La discipline n’est pas catholique, elle est fluide, c’est la joie qui circule librement et qui provient de 25 heures de conscience.

Il y a des modèles basics de responsabilité pour un guerrier : Ne posez pas de questions stupides. Ne dites pas : « Je ne comprends pas » ou « Peux-tu m'expliquer pourquoi ». Il n’y a pas d’explication rationnelle. Si vous voulez savoir vous devez essayer – l’expérimenter.

1. Acceptez que vous allez mourir. La mort n’est pas négociable, tout ce qui vit meurt. Saisissez cette idée et assumez la responsabilité que vous allez mourir. L’énoncer à haute voix est la force primordiale qui obéit à notre appel et nous ne l’utilisons jamais. Dites-le à voix haute, « Je veux être responsable du fait que je vais mourir ». Cela doit être dit à voix haute, vous ne pouvez pas juste le penser. Le pouvoir n’est pas un lecteur du mental. En progressant il y aura un ajustement. Faites de vos mots quelque chose de final. Un guerrier a la force de tenir sa parole. Dévouez-vous à quelque chose une fois dans votre vie, même si c’est votre mort. Un guerrier meurt pour sa parole. Dire quelque chose à voix haute est magique et mystérieux, mais c’est subtil. Une énonciation claire et forte de votre intention est le secret des secrets. Faites-le. Cherchez dans les endroits inconnus. Assumez la responsabilité de faire face à l’extrême. Ça ne faiblit pas, ça ne répond pas aux implorations – ça vous pissera dessus. Ça s’en fout. Avec seulement cette première prémisse, vous pouvez avoir une expérience stupéfiante. Nous n’avons jamais été capable d’expliquer juste avec des mots. Nous devrions utilisez le terme index. Nous portons les mots en nous. Si la réponse est construite, nous l’acceptons. Un guerrier doit s’arrêter exactement à cet endroit.

2. Le plus important pour un guerrier est d’énoncer à voix haute sa responsabilité de percevoir. Nous n’avons aucun but, rien à espérer de mieux que d’être sénile. Tout est possible. Nous sommes déjà des magiciens. Allez tout au bout, au niveau le plus bas et formulez-le au monde qui est là. La mort est au bout. Je suis un être humain alors je suis sublime. Exprimez votre intention à voix haute d’être quelqu’un d’autre pour vous guérir. Quand j’étais malade, je sautais. Je faisais ce que don Juan me disait de faire. La maladie c’est de la complaisance. J’adorais ma souffrance. Vous changez de sillon en exprimant votre intention à haute voix. Puis vient le Manteau de Confiance. La timidité et la maladresse sont nos ennemis. Ce n’est pas raisonnable de croire que les ailes sont la seule façon de voler. Il y a d’autres options. Cherchez-les. Interrogez l'être qui va mourir, interrogez le miroir, et quelque chose se produira.

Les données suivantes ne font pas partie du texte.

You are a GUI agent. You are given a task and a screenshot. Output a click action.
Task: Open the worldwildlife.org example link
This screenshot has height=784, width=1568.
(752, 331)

3. Le troisième item pour un guerrier est de ne pas être endetté. Avec qui me suis-je endetté ? Devenez  responsable de ce qui vous a été donné. Faites l’acquisition d’un nouvel équipement. En recevant un enseignement, vous en devenez responsable. Vous êtes endetté pour le reste de votre vie. Seulement quelque chose d’extérieur pourra annuler cela. Vous êtes responsable pour avoir vu ce qui nous soutient. En payant, vous devenez libre, si vous refusez, vous vous empêtrez. Un être qui va mourir assume ses responsabilités. Sans responsabilité nous sommes juste des egomaniaques.

La pisse c’est pour Baba. Il suffit de dire que tout ce qui vient de Baba est sacré.


Durant les prochaines conférences, je parlerai de rêver, puis de traquer et enfin je parlerai de l’homme éthérique. Je ne vais rien garder pour moi. Je vous parle en tant que témoin – j’ai été là-bas, j’ai vu des choses incroyables. Ce sont comme des larmes dans la pluie.